Entertainment

Why You Had To Wait So Long For 'Finding Dory'

by KT Hawbaker

While Dory from Finding Nemo might have a pretty bad memory, the rest of us haven't forgotten Ellen DeGeneres' one-woman campaign for a sequel. For years, in the aftershocks of Nemo's box-office destroying success, DeGeneres would address the matter on her talk show, half-joking, half-real talk. "At first, it was kind of serious, joking on the show about all the other sequels that Pixar was making and that they weren’t making a sequel to Finding Nemo," DeGeneres said in a recent interview with Entertainment Weekly . "Then I kept doing it because it was funny." 10 years later, however, the funny woman is finally getting her wish. But what exactly took Finding Dory so long to come out?

Well, for one, writer/director Andrew Stanton apparently never thought he would make a follow-up to Finding Nemo. “I thought it was a closed circuit. I thought that’s everything I wanted to say," he told reporters from Gizmodo after a recent screening of Finding Dory . After Nemo, Stanton went on to work on other projects like Wall-E and The Incredibles, and kept plenty busy with other Pixar magic. "But the brain works in mysterious ways," he said in the Gizmodo interview. "Around 2010, I was starting to think about Dory." That's when Stanton and his team decided that fans had waited long enough for a sequel to Finding Nemo, and that they'd finally provide us with a follow-up.
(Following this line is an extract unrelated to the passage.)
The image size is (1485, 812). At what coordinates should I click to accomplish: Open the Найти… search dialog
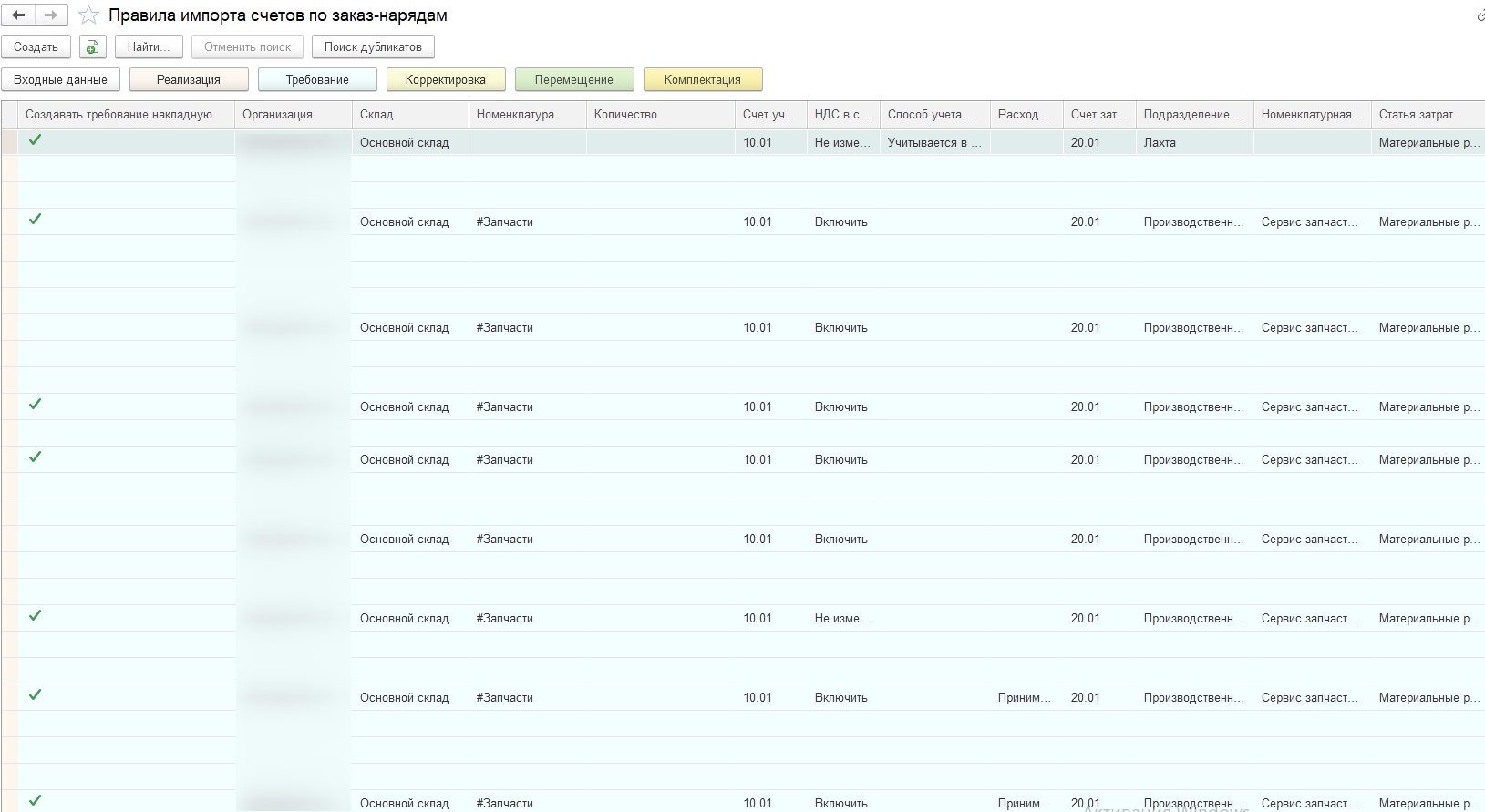(148, 47)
Because Stanton initially created Dory as tragic character, it took extra effort to write up a story with her at the center. "She didn’t have the ability to find her way home again now that she found this wonderful family," Stanton continued during his panel with Gizmodo. Ultimately, Stanton couldn't stop thinking about the character and began to put together the story. Yet Finding Dory's characters presented a big challenge for the animator. Hank, an octopus, marked new territory for the Pixar team. Animators often use skeletons to predict movement, but what to do with a sea creature who doesn't have bones? Turns out that, according to Gizmodo, it took Stanton and his crew more than a year of animation work to get the movements just right.
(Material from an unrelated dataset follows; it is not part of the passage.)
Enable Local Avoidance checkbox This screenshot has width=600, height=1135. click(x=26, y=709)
Stanton also went to creative measures in casting the movie. Stanton watched hours of the Ellen show on YouTube, according to CinemaBlend, and looked for celebrities with whom DeGeneres shared great chemistry. The videos provided an opportunity for the filmmakers to hear how Degeneres sounded opposite potential cast members.And now, Finding Dory has quite the roster, using the voice work of folks like Idris Elba and Diane Keaton.

Alberto E. Rodriguez/Getty Images Entertainment/Getty Images

When it came to putting together the movie, Stanton also brought in a brand new types of animation software. "First is Renderman RIS. Up until now, every Pixar movie has used the original Renderman software, so that makes Dory the first film in about 30 years to be done on something different," Gizmodo reported. Dory also utilizes a new water animation program called Katana, which should result in some groundbreaking scenes.
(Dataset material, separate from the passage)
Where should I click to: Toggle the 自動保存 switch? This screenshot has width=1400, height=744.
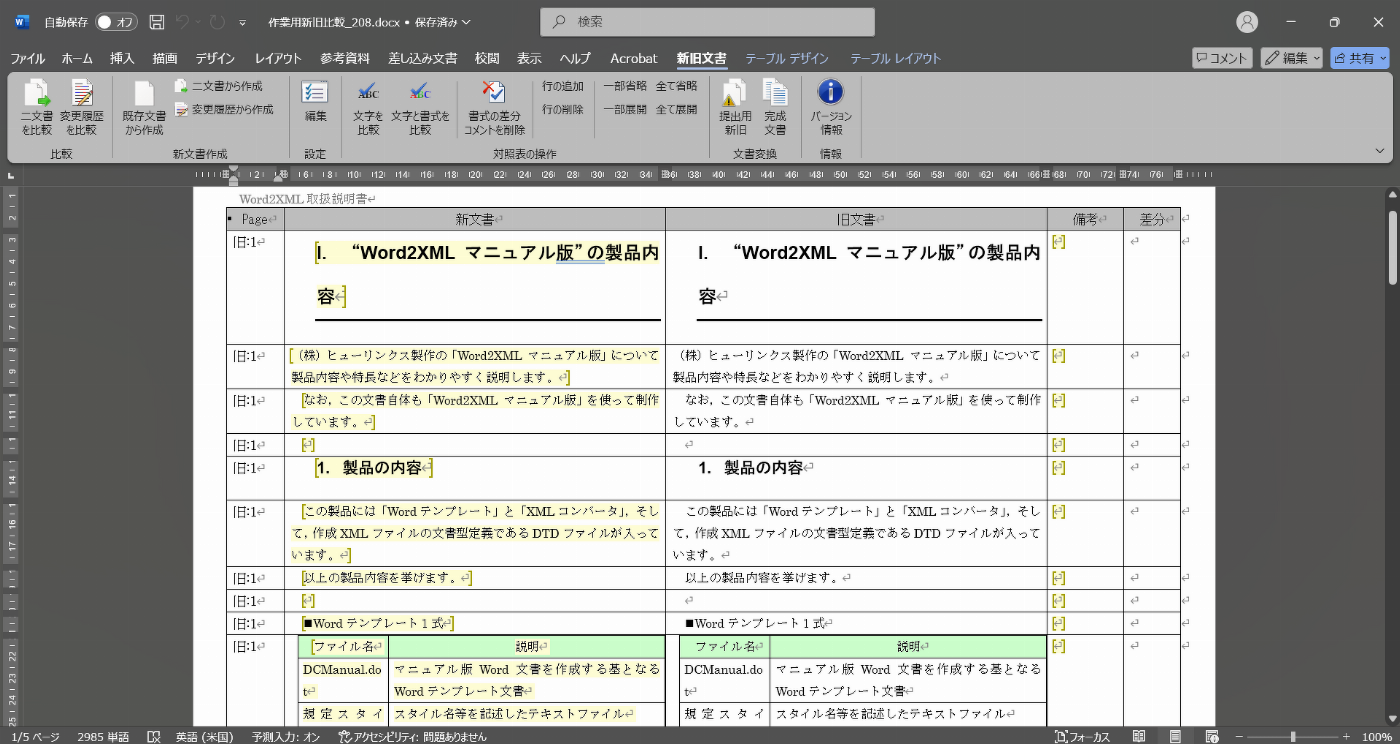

As for the actor at the movie's center? DeGeneres apparently had no problem slipping back into her role. "It’s very easy for me to do her. I mean, the voice is me, so that’s not a struggle at all," she said in her interview with Entertainment Weekly. "It really did surprise me how easy it was for me to be her again."

So, how will audiences find the new film? We'll have to keep swimming until Finding Dory splashes into theaters on June 17.